The human body is a fluid thing, forever adapting to life’s challenges. The more we exercise, the more our muscles strengthen, and the more our bones remodel themselves in response to the increased loading. The more we work with our hands, the more our skin hardens and thickens. It’s the same with feet. The soles of the feet of people who live barefoot develop calluses — patches of thickened and hardened epidermis — to protect their feet from harm.
This is important because, as one of the few obligate bipeds among mammals, we use our feet a lot. And because we are quite large, as mammals go, our feet take a lot of punishment. Repeated hard contact with the ground takes a toll on the sole.
But do the calluses trade protection for sensitivity? This is the question posed — and answered — by Daniel Lieberman and colleagues in Nature this week (N. B. Holowka et al. Nature https://doi.org/10.1038/s41586-019-1345-6; 2019). Lieberman is an evolutionary biologist with something of an obsession for how we use our feet. The new study put people from Kenya and the United States through their paces on a treadmill and measured sole thickness and responsiveness to vibration. What emerged is that, although calluses protect our feet, they transmit tactile sensation almost as effectively as does soft skin.

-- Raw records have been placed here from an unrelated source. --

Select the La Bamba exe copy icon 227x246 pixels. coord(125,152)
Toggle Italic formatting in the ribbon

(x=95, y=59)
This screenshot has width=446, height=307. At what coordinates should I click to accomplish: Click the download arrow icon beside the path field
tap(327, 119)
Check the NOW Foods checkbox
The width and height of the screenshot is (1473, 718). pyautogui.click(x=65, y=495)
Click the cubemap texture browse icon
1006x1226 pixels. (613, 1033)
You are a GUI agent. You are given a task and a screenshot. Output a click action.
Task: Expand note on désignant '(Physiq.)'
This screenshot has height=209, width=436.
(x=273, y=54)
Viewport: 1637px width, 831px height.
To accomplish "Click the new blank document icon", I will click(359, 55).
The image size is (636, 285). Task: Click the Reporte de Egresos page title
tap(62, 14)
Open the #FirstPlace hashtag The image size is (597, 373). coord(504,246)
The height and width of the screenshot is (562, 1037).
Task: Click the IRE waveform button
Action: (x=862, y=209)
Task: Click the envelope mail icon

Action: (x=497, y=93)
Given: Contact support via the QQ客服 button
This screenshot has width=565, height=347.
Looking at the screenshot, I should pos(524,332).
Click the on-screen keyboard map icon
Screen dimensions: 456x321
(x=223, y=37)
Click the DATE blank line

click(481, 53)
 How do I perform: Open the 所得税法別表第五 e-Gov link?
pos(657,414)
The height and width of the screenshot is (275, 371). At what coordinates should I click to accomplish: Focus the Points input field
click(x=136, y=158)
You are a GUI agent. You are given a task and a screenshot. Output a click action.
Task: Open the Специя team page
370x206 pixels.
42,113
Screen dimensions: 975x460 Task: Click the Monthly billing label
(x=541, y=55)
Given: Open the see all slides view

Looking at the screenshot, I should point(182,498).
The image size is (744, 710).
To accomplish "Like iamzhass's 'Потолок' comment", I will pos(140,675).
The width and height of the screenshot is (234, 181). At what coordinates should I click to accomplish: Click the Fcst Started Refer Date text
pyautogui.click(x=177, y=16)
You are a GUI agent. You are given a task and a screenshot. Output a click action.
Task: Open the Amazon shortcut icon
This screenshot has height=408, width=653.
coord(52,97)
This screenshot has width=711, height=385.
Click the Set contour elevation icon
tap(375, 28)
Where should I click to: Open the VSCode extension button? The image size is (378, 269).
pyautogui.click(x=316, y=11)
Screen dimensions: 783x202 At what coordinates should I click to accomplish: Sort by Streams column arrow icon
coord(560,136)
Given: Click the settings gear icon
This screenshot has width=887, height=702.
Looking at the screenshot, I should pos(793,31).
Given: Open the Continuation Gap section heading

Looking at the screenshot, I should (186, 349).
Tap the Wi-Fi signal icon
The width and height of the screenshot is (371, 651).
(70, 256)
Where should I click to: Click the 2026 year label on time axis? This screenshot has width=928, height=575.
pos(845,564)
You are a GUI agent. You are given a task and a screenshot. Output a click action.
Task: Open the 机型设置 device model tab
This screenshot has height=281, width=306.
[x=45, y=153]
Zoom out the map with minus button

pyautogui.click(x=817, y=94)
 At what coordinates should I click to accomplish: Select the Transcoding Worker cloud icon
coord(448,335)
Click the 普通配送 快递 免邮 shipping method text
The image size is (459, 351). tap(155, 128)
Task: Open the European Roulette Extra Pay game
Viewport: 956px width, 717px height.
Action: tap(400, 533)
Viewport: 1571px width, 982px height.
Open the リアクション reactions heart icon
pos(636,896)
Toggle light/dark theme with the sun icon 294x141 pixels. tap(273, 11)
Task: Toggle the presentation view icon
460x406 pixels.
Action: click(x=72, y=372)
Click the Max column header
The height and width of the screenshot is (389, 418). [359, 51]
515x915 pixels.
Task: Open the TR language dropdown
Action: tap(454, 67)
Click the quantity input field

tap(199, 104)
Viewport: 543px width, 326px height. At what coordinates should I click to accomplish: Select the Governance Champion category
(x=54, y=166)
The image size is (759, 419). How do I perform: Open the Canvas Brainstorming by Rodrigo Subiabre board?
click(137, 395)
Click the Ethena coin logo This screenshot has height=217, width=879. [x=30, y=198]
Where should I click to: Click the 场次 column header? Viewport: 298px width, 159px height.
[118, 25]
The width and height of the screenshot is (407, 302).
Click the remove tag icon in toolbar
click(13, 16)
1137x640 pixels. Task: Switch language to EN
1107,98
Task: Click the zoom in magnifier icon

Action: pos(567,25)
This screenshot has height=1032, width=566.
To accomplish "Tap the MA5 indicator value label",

Humans have walked barefoot for hundreds of thousands of years. Shoes are a relative novelty, appearing perhaps tens of thousands of years ago and even then as simple sandals or moccasins. The widespread wearing of thick soles and built-up heels is a product of the Industrial Revolution. Platforms, stilettos and trainers have been around for a mayfly blink, in evolutionary terms. Because we wear shoes nearly all the time, our soles are tender — any parent will attest to the pain of treading barefoot on a Lego brick in the small hours of the morning.
As Lieberman and colleagues observe, a person with calloused feet would feel that Lego brick just as acutely. But the researchers also find that bare feet offer a better guide to the force with which our feet strike the ground than do artificially cushioned soles, comfy as those might feel. This difference could have untold consequences for the rest of our skeleton.